▸ **Exercise brief**
Without including the pictures, copy each line below exactly as it reads.

┌─ Dataset records

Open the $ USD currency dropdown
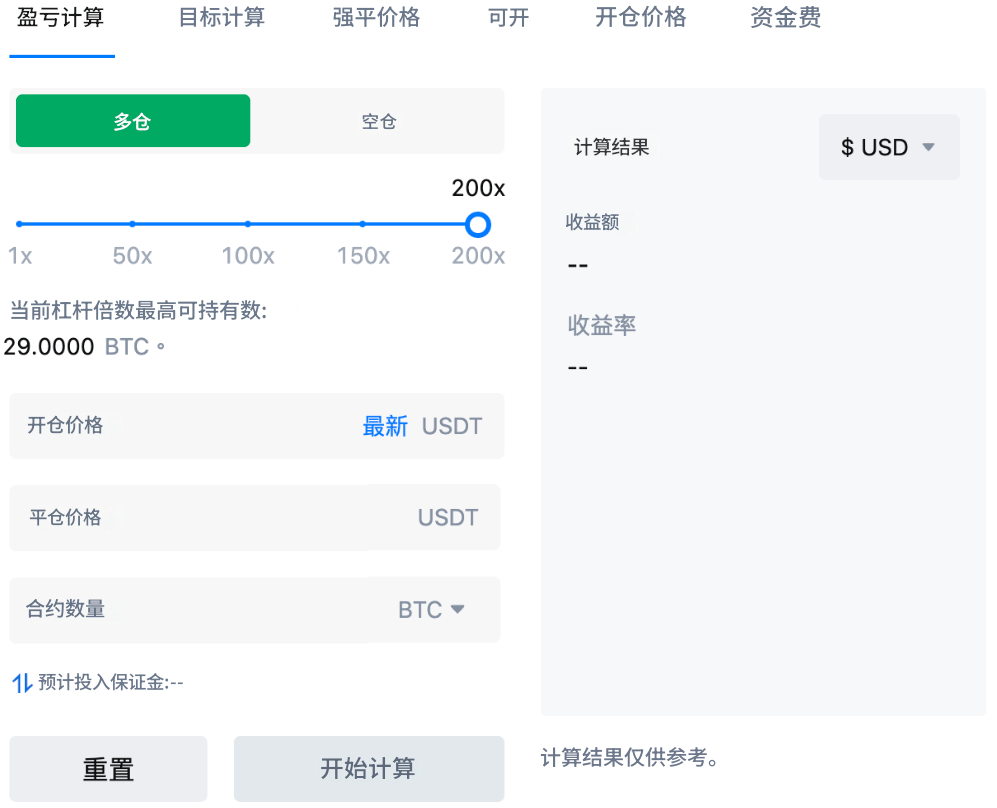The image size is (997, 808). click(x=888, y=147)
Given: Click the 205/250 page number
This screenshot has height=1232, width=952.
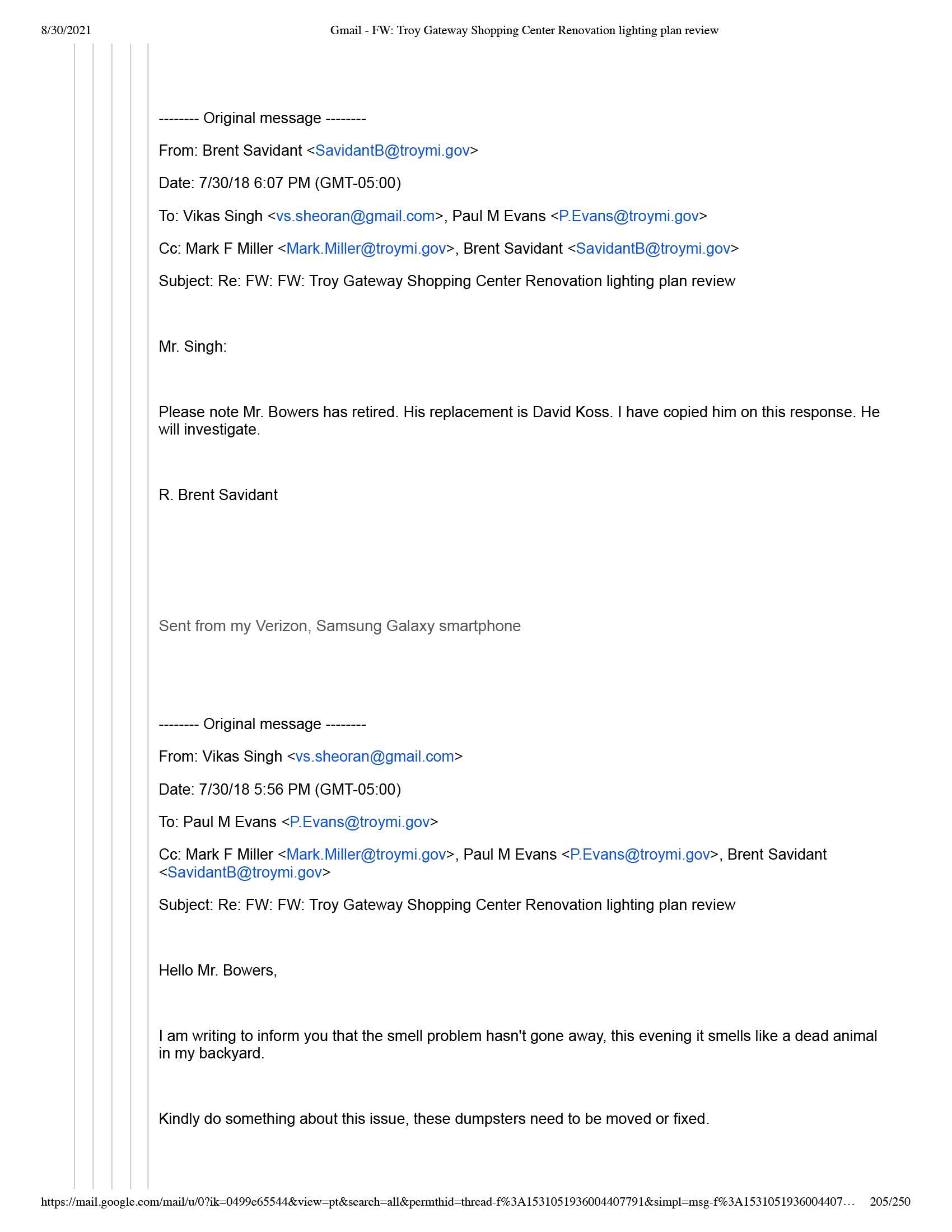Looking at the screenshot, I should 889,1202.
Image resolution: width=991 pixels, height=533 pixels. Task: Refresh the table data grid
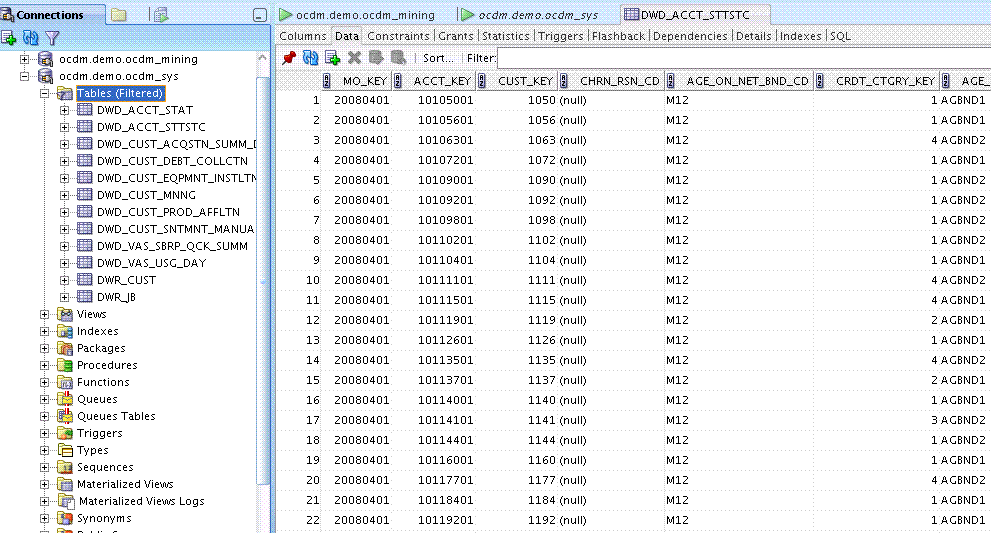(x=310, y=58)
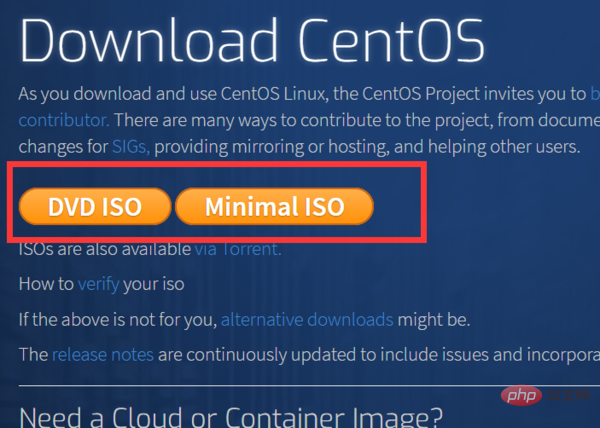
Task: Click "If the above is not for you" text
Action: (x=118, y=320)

└─

▸ **Exercise result**
Open the $ USD currency dropdown
The image size is (997, 808). click(x=888, y=147)
Given: Click the 205/250 page number
This screenshot has height=1232, width=952.
Looking at the screenshot, I should 889,1202.
Image resolution: width=991 pixels, height=533 pixels. Task: Refresh the table data grid
(x=310, y=58)
Task: Click "If the above is not for you" text
Action: (x=118, y=320)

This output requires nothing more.